▶ DATA SUPPLIED
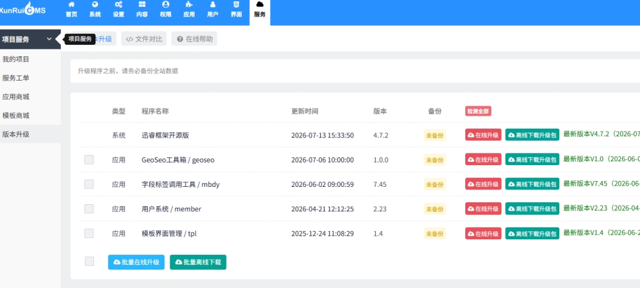
Task: Open the 内容 grid icon menu
Action: (142, 10)
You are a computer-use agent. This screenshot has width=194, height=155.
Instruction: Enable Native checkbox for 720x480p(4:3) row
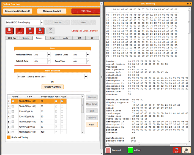click(13, 111)
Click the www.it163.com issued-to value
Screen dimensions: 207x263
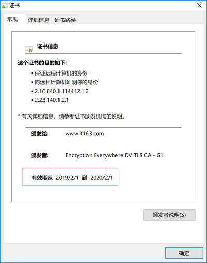click(x=85, y=134)
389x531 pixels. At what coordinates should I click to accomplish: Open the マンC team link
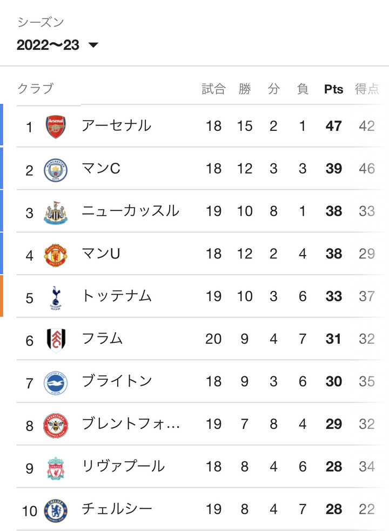(x=101, y=169)
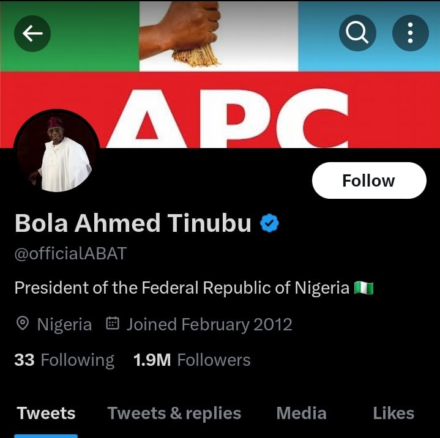Tap the @officialABAT handle
This screenshot has height=438, width=440.
(70, 254)
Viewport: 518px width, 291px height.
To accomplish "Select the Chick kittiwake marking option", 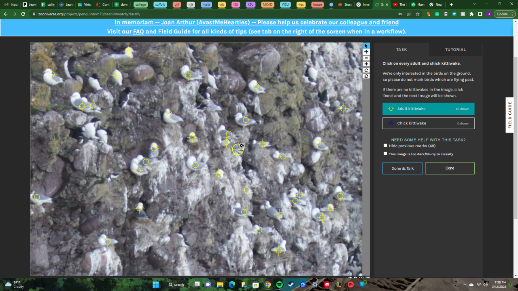I will coord(428,123).
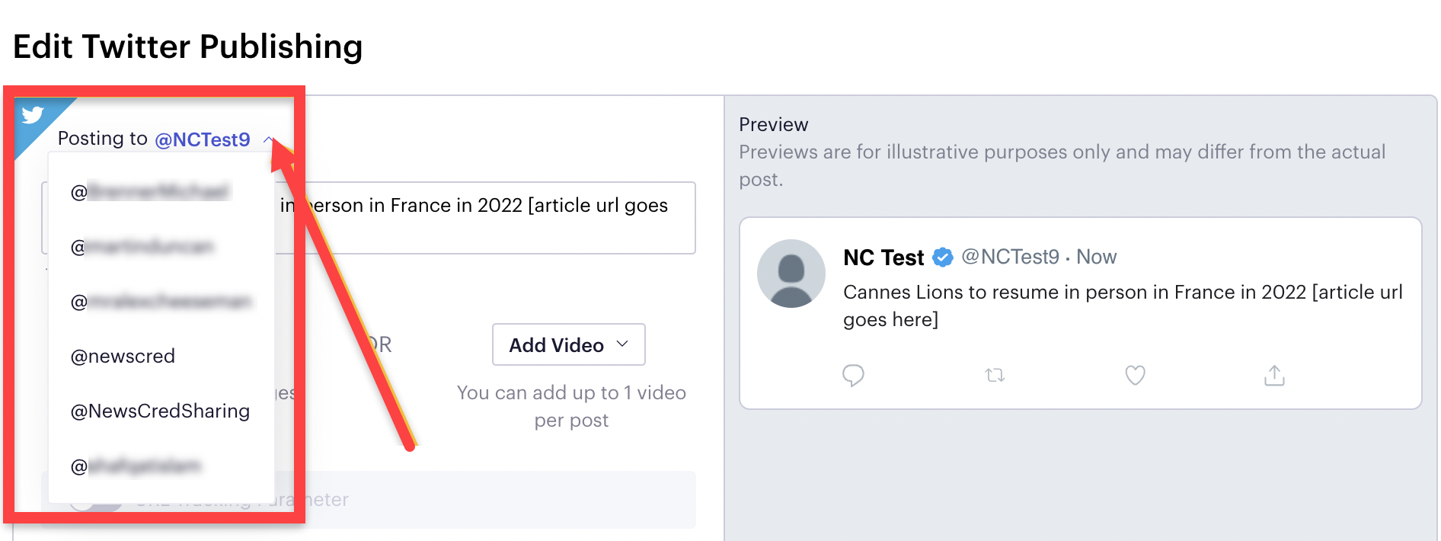Image resolution: width=1441 pixels, height=541 pixels.
Task: Select the third blurred account entry
Action: click(161, 301)
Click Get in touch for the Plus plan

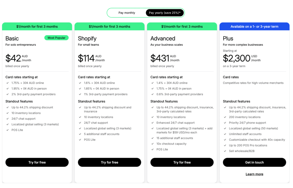[254, 162]
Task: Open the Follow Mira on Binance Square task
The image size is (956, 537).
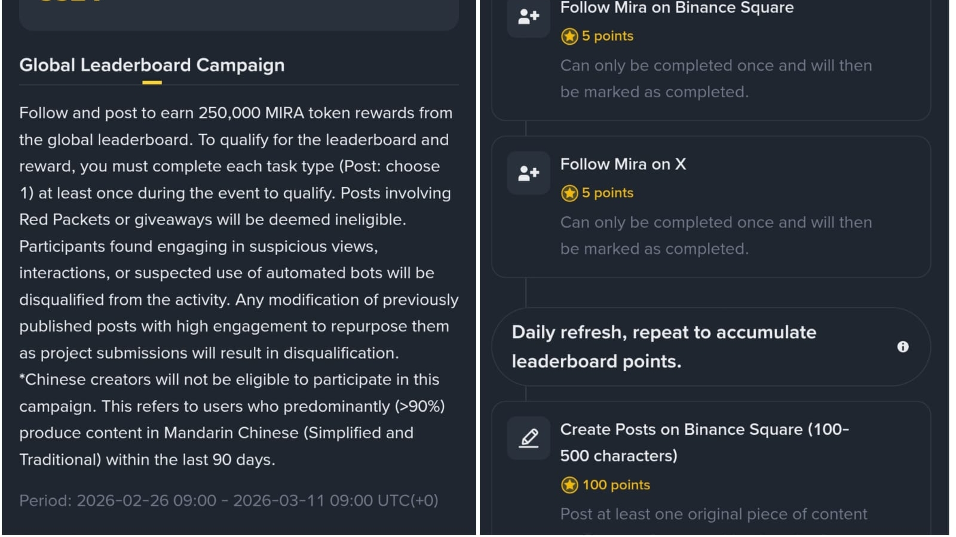Action: (676, 8)
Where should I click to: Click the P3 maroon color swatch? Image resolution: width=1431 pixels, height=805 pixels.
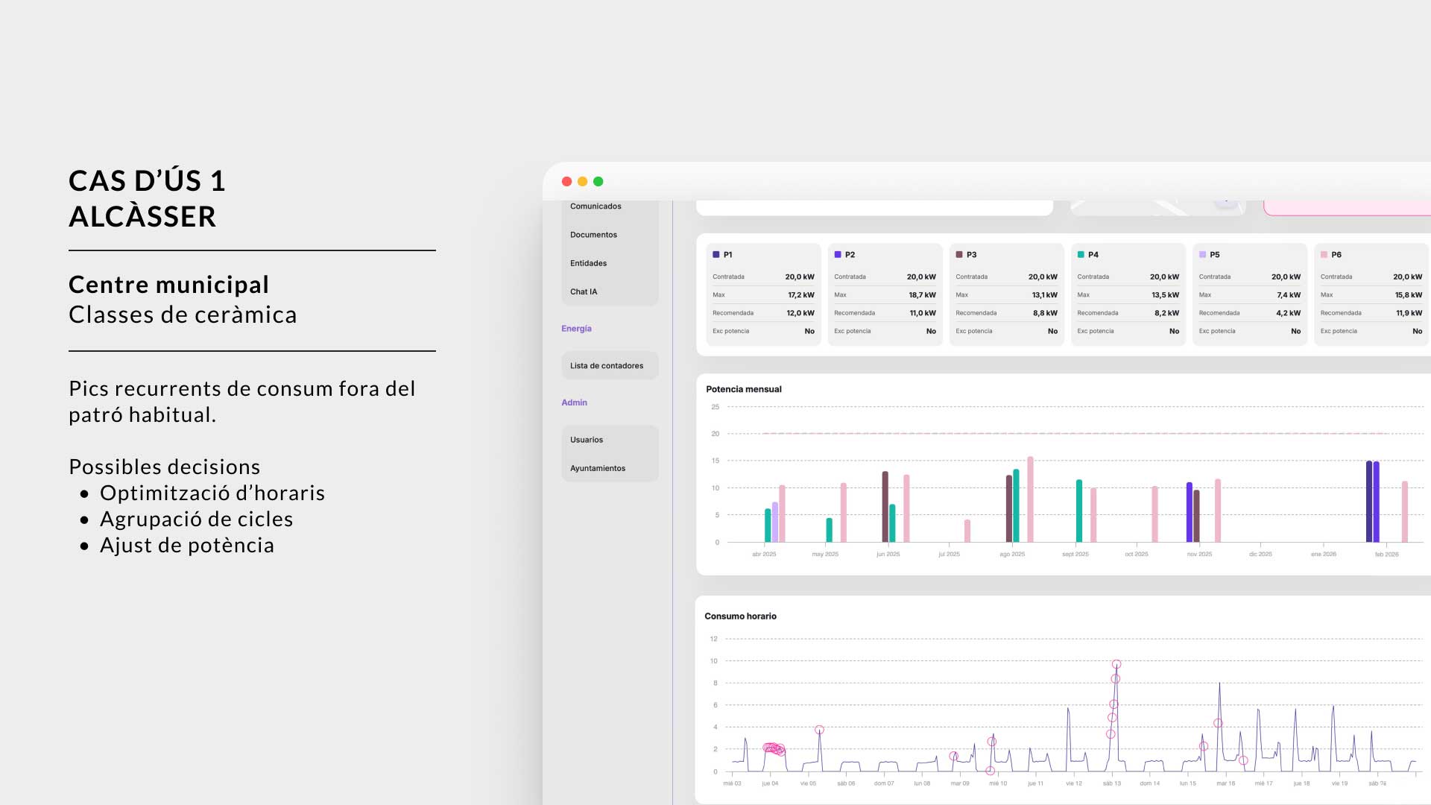pyautogui.click(x=959, y=254)
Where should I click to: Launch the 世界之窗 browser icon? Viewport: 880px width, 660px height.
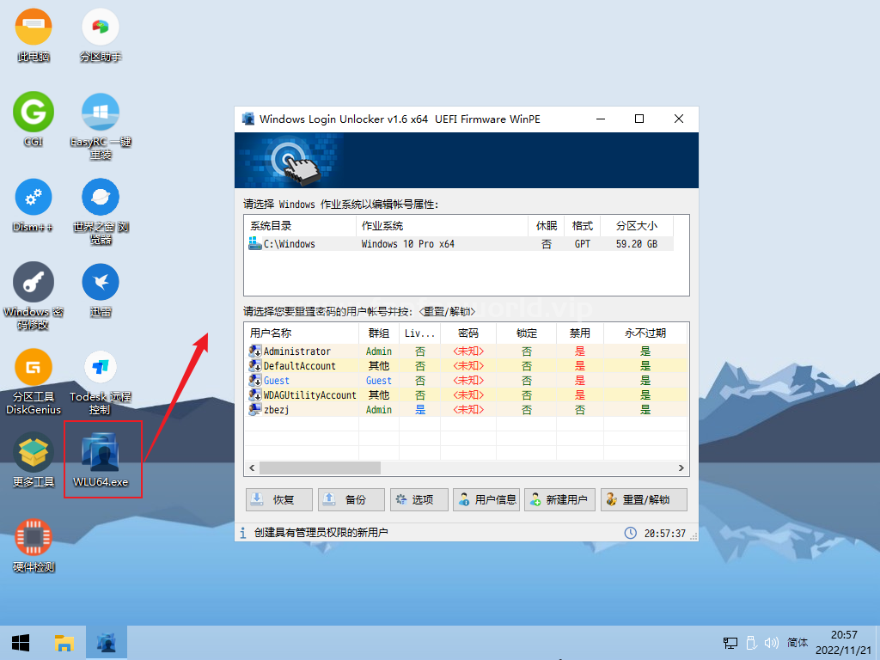click(101, 198)
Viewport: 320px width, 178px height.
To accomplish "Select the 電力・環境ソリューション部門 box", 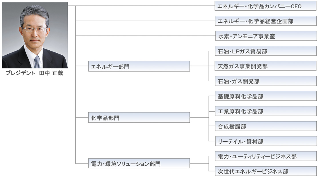I will pos(139,163).
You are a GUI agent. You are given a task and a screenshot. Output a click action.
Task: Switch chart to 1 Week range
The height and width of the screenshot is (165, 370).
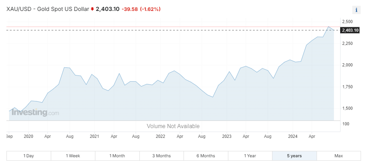coord(73,156)
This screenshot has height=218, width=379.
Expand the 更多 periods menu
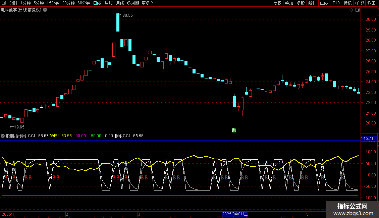147,3
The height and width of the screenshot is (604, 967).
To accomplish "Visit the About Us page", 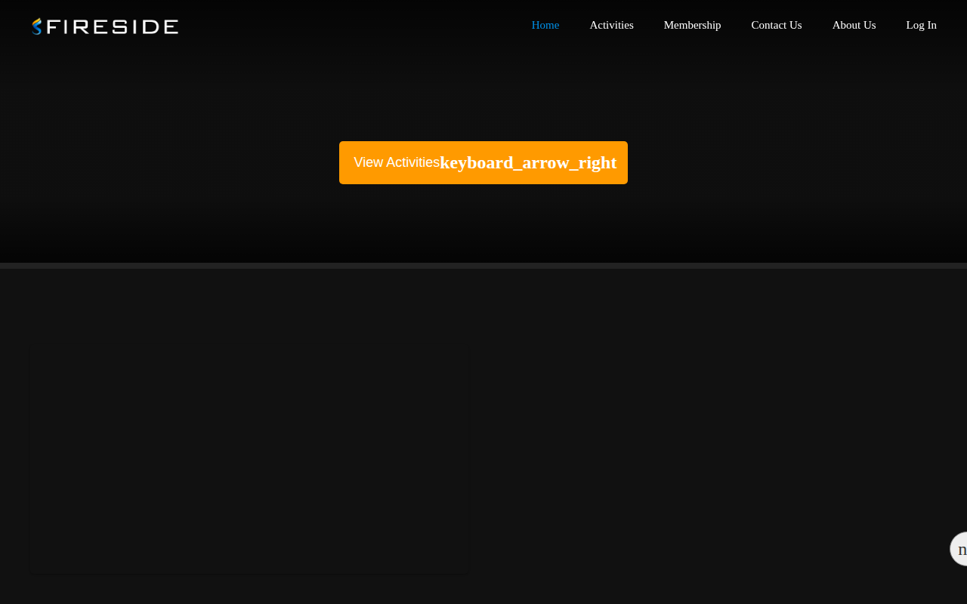I will [854, 25].
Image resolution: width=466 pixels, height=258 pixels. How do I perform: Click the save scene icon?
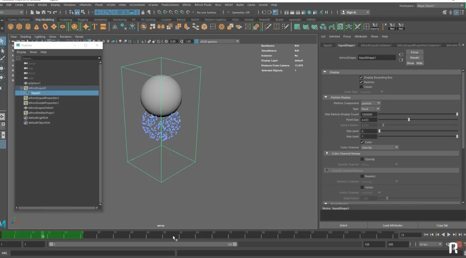[43, 12]
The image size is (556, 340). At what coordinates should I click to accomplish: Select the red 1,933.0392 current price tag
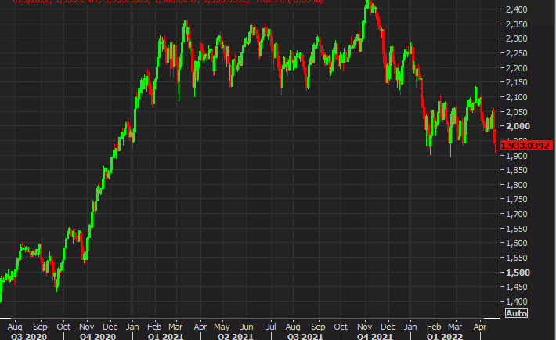[524, 146]
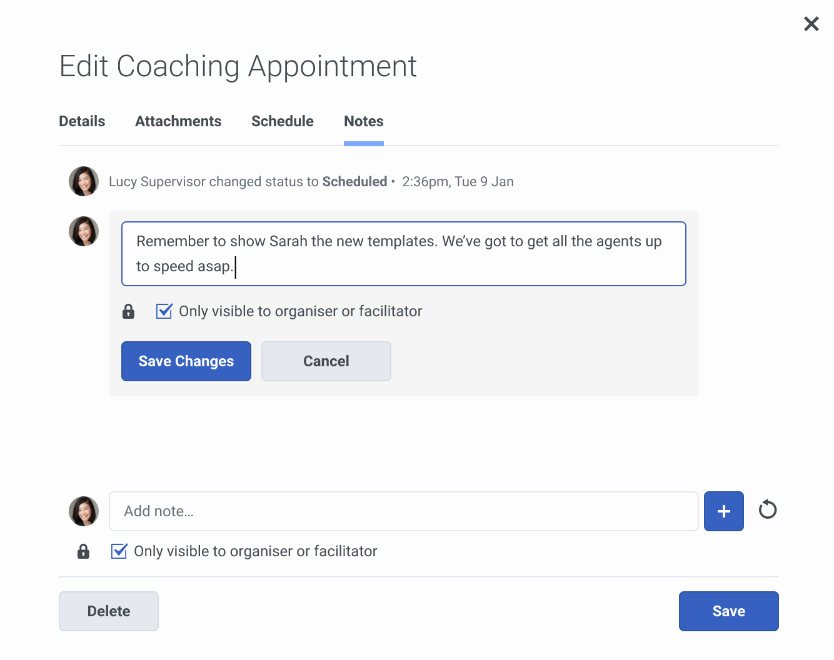The height and width of the screenshot is (660, 834).
Task: Close the Edit Coaching Appointment dialog
Action: pyautogui.click(x=811, y=24)
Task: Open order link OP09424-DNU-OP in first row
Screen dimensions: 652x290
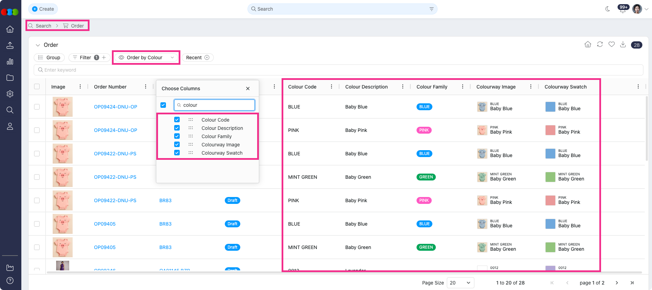Action: pos(115,107)
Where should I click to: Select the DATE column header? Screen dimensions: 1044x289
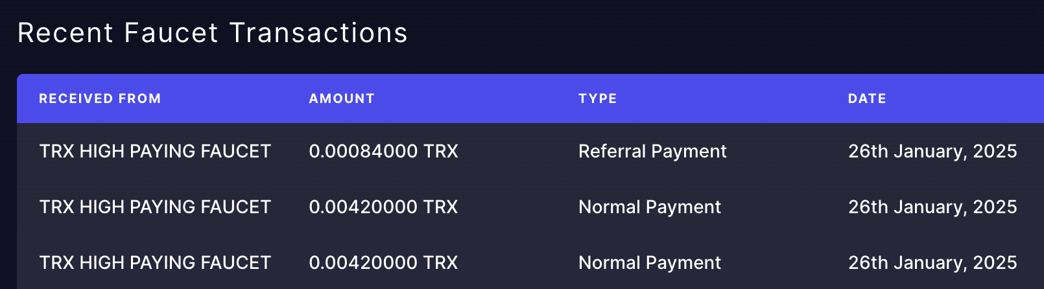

▶ PROBLEM DESCRIPTION
For this exercise, output only the lines from the one bearing "Screen dimensions: 652x290" to the end of the material above, exactly as written, with pictures left out.

▶ RESPONSE TO THE EXERCISE
Screen dimensions: 652x290
Action: pos(115,107)
Where should I click to: Select the DATE column header? Screen dimensions: 1044x289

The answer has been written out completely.